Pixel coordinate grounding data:
BEGIN

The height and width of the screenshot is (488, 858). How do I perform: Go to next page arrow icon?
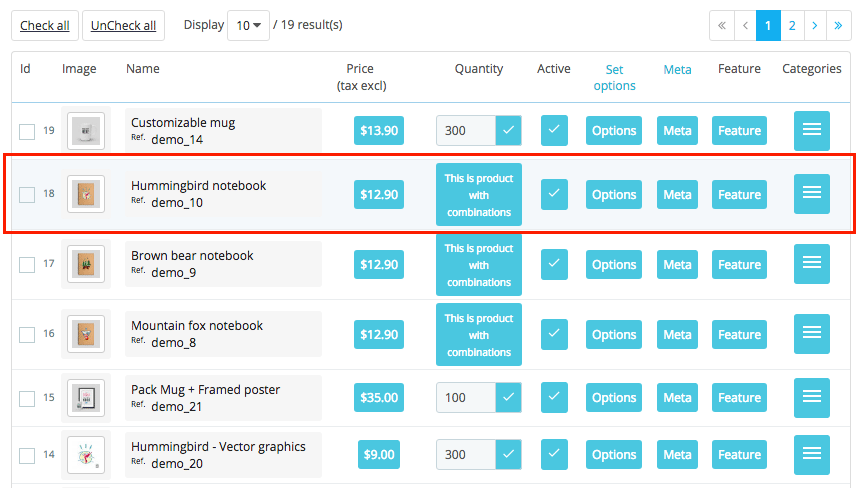pos(815,25)
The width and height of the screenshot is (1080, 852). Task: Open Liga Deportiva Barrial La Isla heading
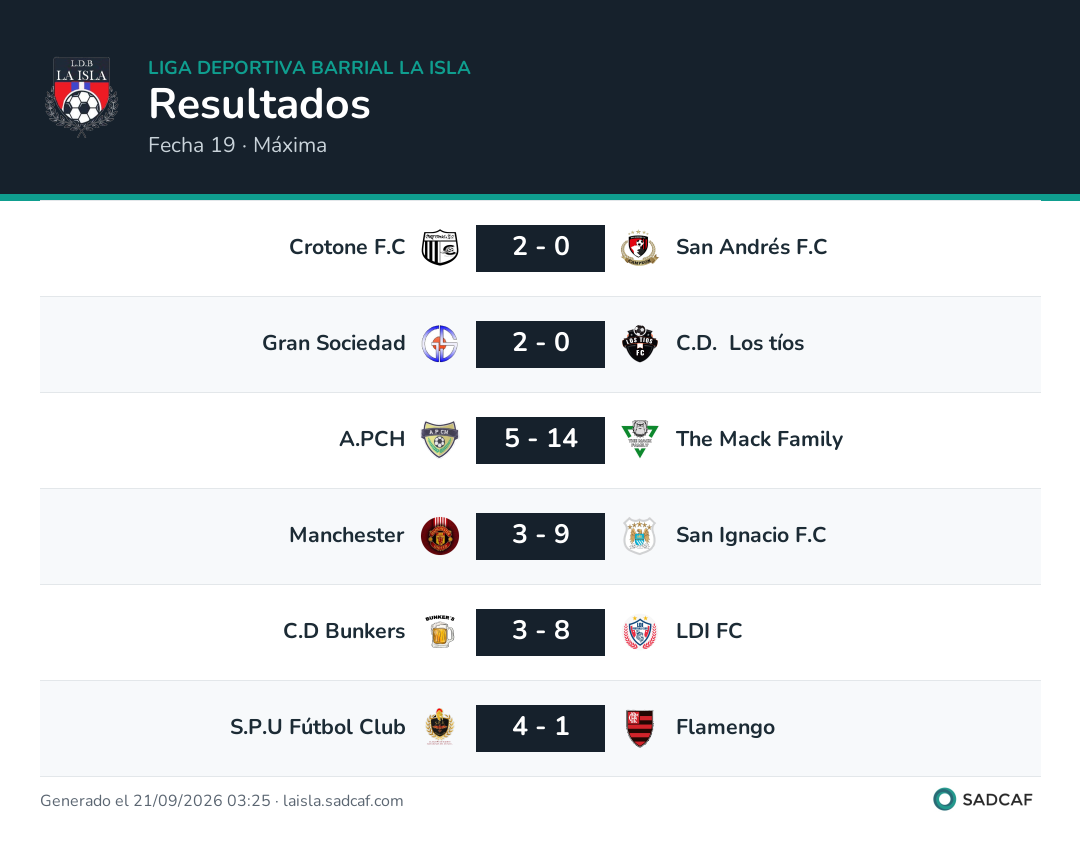(x=309, y=67)
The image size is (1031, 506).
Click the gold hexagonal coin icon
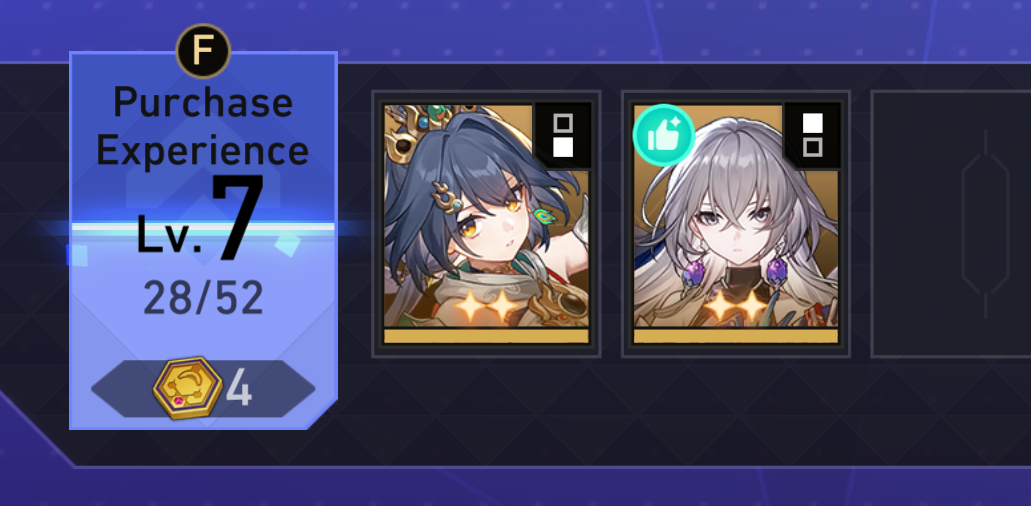188,388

END

Nothing but the lines from the line containing "The width and" through the end of the records belongs in the answer, written out exactly, both ends included, without pictures.

**ANSWER TO THE EXERCISE**
The width and height of the screenshot is (1080, 852). Task: Open Liga Deportiva Barrial La Isla heading
(x=309, y=67)
The image size is (1031, 506).
Click the gold hexagonal coin icon
188,388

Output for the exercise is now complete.